Bulk load - missing predicates

Hi, I’m trying out bulk load into a multi node cluster (1 zero, 3 servers). The dgraph bulk command runs fine and generates as many p directories as the number of reducers (3). Then, I copied over these [out/0/p, /out/1/p, out/2/p] directories to the 3 diff. server nodes and started each of them (with -p flag pointing to the correct directory).
But when I query on this data, I can only see data of a few predicates, other predicates are missing . Is there something simple I’m missing here? Should I copy something else in addition to the out/n/p directories from the bulk output to the server nodes?

Please Show your bulk config.
This RDFs you’re trying are public? can you share?
All servers are running at the same time?
can you check manually with some text editor if these RDFs are with the predicates you are looking for?


I can confirm that there is no issue with the RDFs because I’ve tried loading the same RDF with single reducer and things are fine. I was able to find all predicates. But when I do a bulk load with reduce shards >1, things don’t work. Here is my bulk config:
dgraph bulk -r totalPayLoad.rdf -s ~/dgraph/totalSchema --map_shards=10 --reduce_shards=2 --http localhost:8765 --zero=localhost:5080

And yes, all the servers are running together.

If you want me to test and report the error I need to have access to the RDFs. To reproduce as you report in your context. Give a link to it.

The data is not publicly shareable, will try to reproduce the issue on the 21million movies dataset and get back to you.

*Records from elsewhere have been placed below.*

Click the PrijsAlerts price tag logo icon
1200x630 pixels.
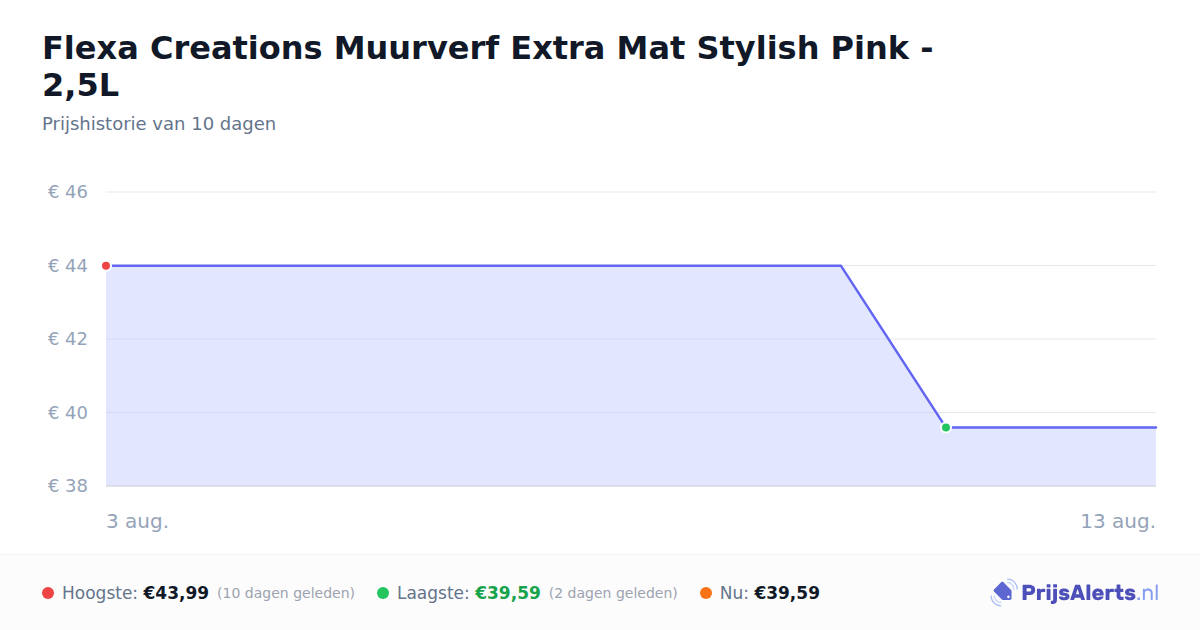point(1003,593)
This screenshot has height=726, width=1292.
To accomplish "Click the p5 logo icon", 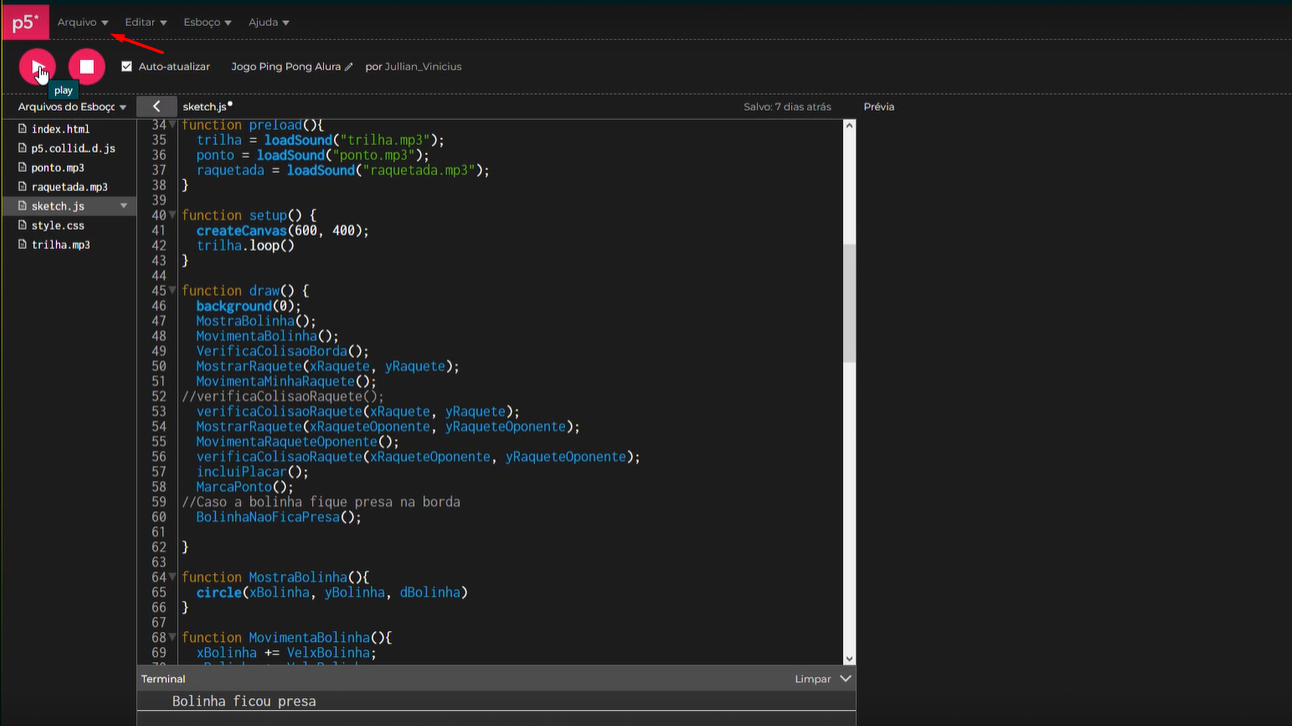I will tap(24, 21).

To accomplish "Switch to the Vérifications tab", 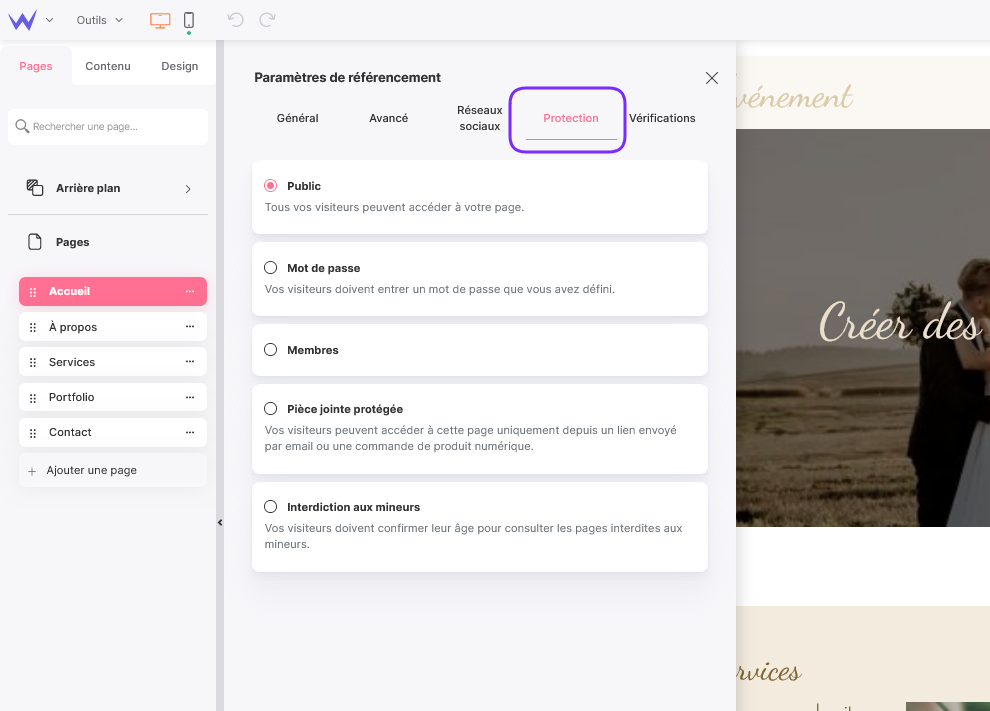I will click(x=662, y=118).
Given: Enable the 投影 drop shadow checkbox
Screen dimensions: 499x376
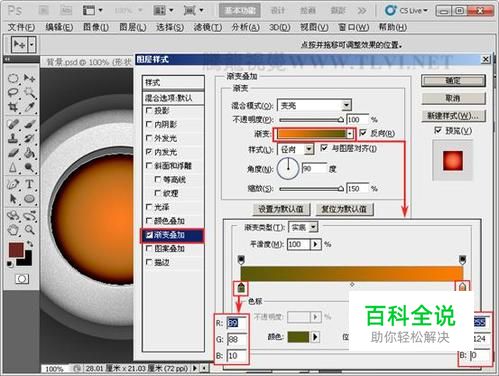Looking at the screenshot, I should 149,110.
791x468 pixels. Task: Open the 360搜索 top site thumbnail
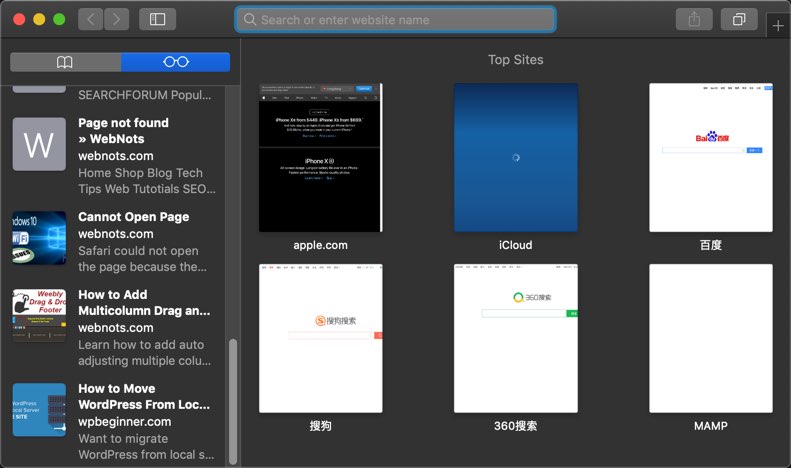click(515, 338)
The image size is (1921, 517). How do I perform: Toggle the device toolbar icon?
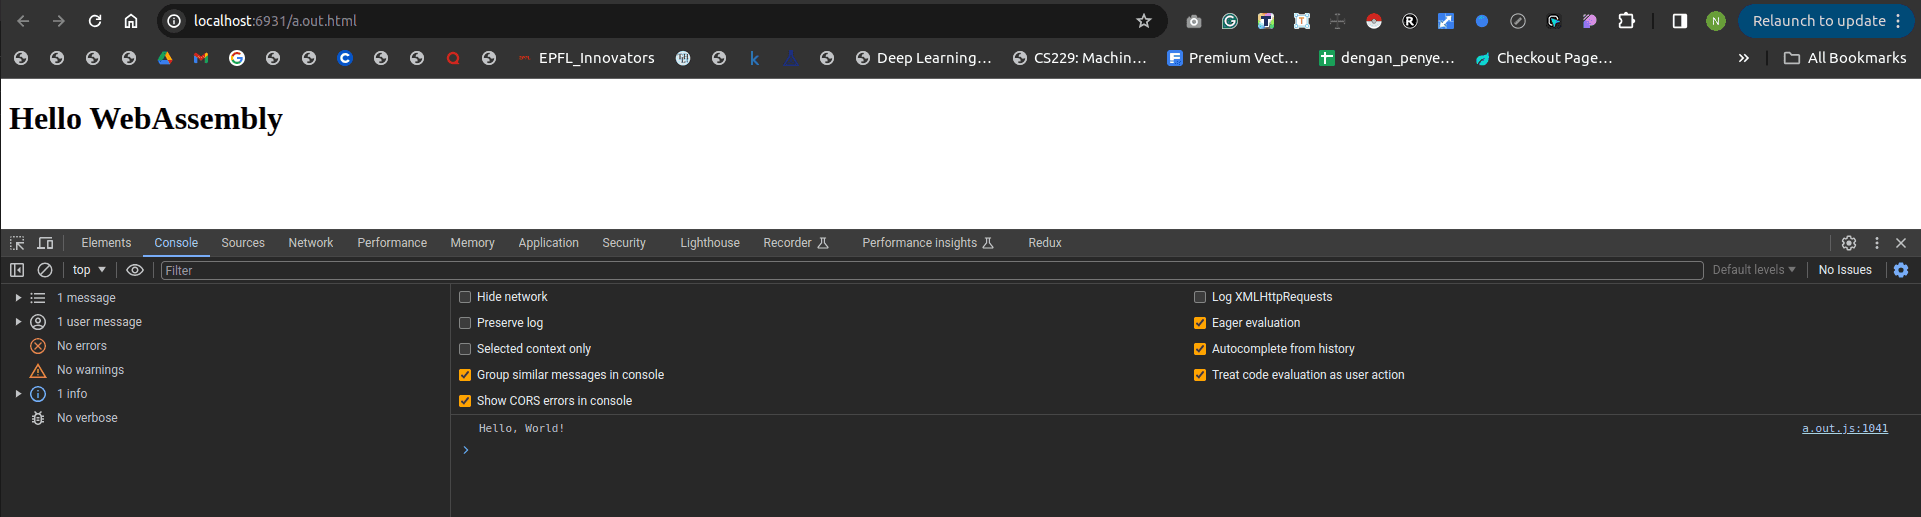[45, 243]
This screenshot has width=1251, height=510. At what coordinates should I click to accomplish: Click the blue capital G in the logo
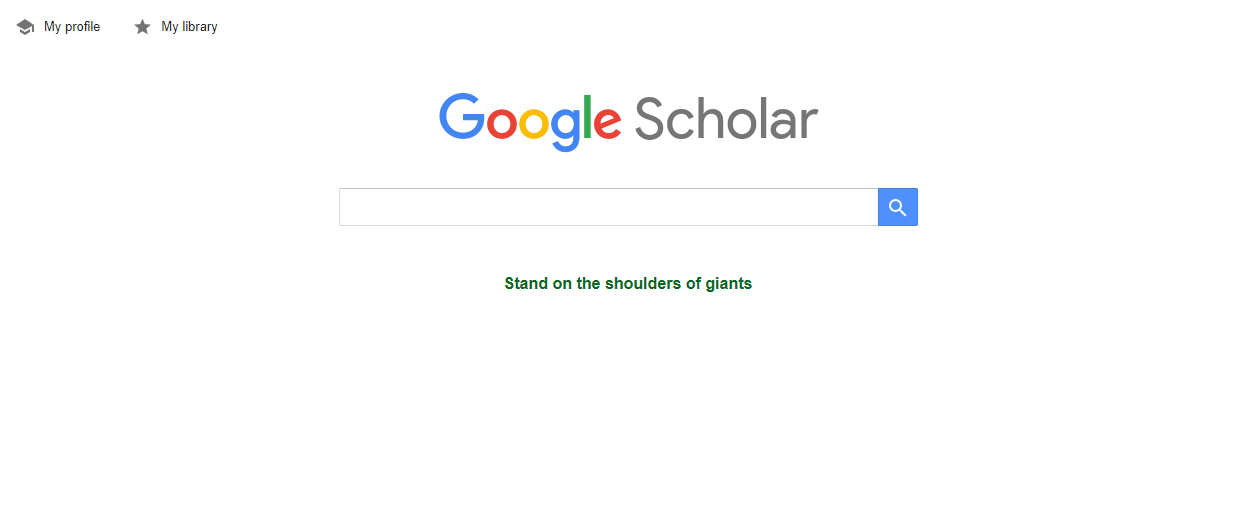click(462, 116)
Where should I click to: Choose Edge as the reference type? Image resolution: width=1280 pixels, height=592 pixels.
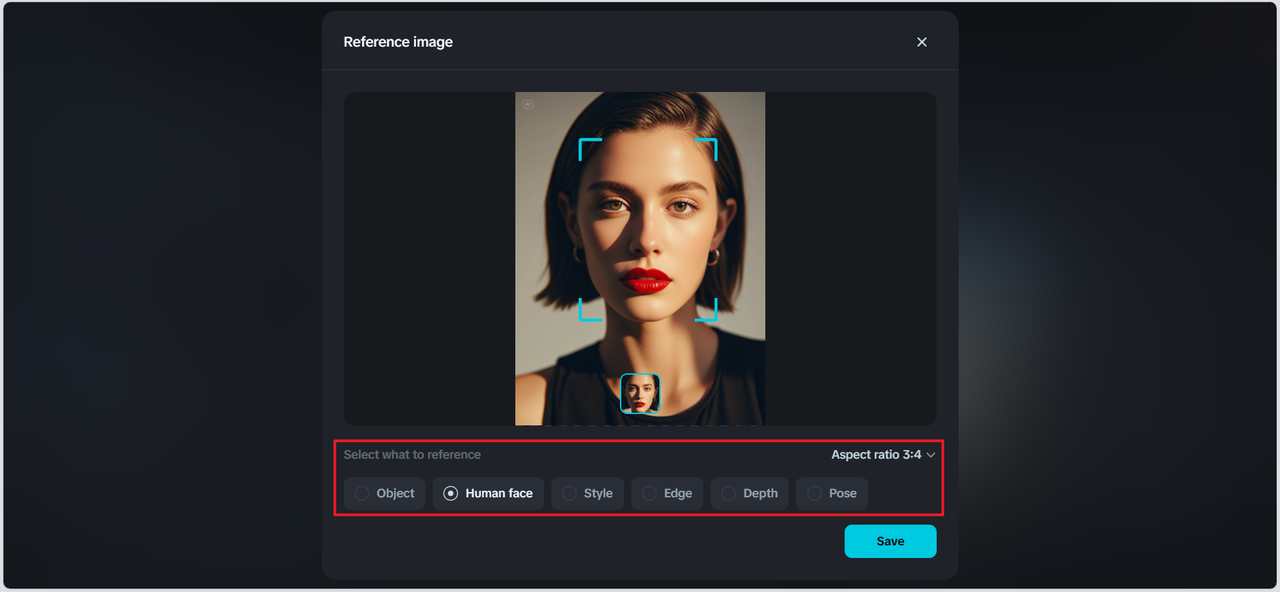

I’ve tried the same approach using the 21million.rdf.gz and 21million.schema from https://github.com/dgraph-io/benchmarks/tree/master/data. And I was able to replicate this issue. I can only see a few predicates.

I’m sharing the zero’s state obtained from {zero’s-ip}:6080/state endpoint


We can clearly see that only a few predicates occupy a significant space, and those are the ones available for querying.

The following query returns only the name, writer.film predicates (which if you see in the zero’s state occupy a decent space)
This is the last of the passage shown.